In the second ever Amazon Picking Challenge, teams were asked to not only create a robot system that could pick a wide range of items from a shelf and place them into a container—but to also perform the reverse.
Team Delft from The Netherlands won both challenges with a robotic system that had the best combination of sensors, moving parts and yes, artificial intelligence.
The Amazon Picking Challenge 2016 was held during RoboCup 2016, an international robot competition held in Leipzig, Germany June 29 – July 3, 2016.
The challenge is divided into two separate finals: during the ‘stow task’ the robots, equipped with grippers, had to autonomously retrieve a wide range of products from a container and put them on the shelves. With the ‘pick task’, it was the other way around: the robot had to retrieve items from the shelves and put them in a container. Team Delft won the stow task finals by collecting 214 points. Second came NimbRo Picking (186 points) and the team from MIT ended third (164 points).

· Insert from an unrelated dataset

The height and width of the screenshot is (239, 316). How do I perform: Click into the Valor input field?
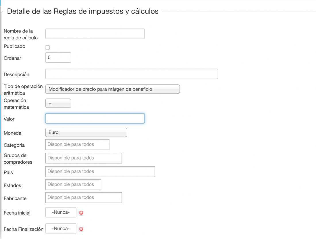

The pick task finals proved to be nerve wracking. Both Team Delft and the Japanese team PFN collected 105 points. What followed was a ‘photo finish’, whereby the jury analyzed the first pick of the two teams. The fastest team would win. With a difference of about half a minute, that proved to be Team Delft. NimbRo Picking finished third.
To get the job done, the robot needs to deal with unsolved problems for automation.
“The robot needs to be able to handle variety and operate in an unstructured environment. We are really happy that we have been able to develop this successful system,” says TU Delft Robotics Institute’s Carlos Hernández.
Kanter van Deurzen from Delft Robotics points out some of the key success factors of the team’s preparations.
“We built a very robust system, that hardly makes any mistakes in picking the products, thanks to our expertise in ‘bin picking’,” he says “In addition, the robot chooses the maximum of points that can be scored for each product to pick.”
Team Delft was one of 16 finalists for the Amazon Picking Challenge, and is a collaboration between TU Delft Robotics Institute and the company Delft Robotics. The team built a flexible robot system based on industry standards. The system is equipped with a robot arm with seven degrees of freedom, high-quality 3D cameras and an in-house developed gripper.
To control the robot, the team integrated advanced software components based on state of the art artificial intelligent techniques and robotics. The components are developed with the Robot Operating System for industry (ROS-Industrial), and will be released as open software.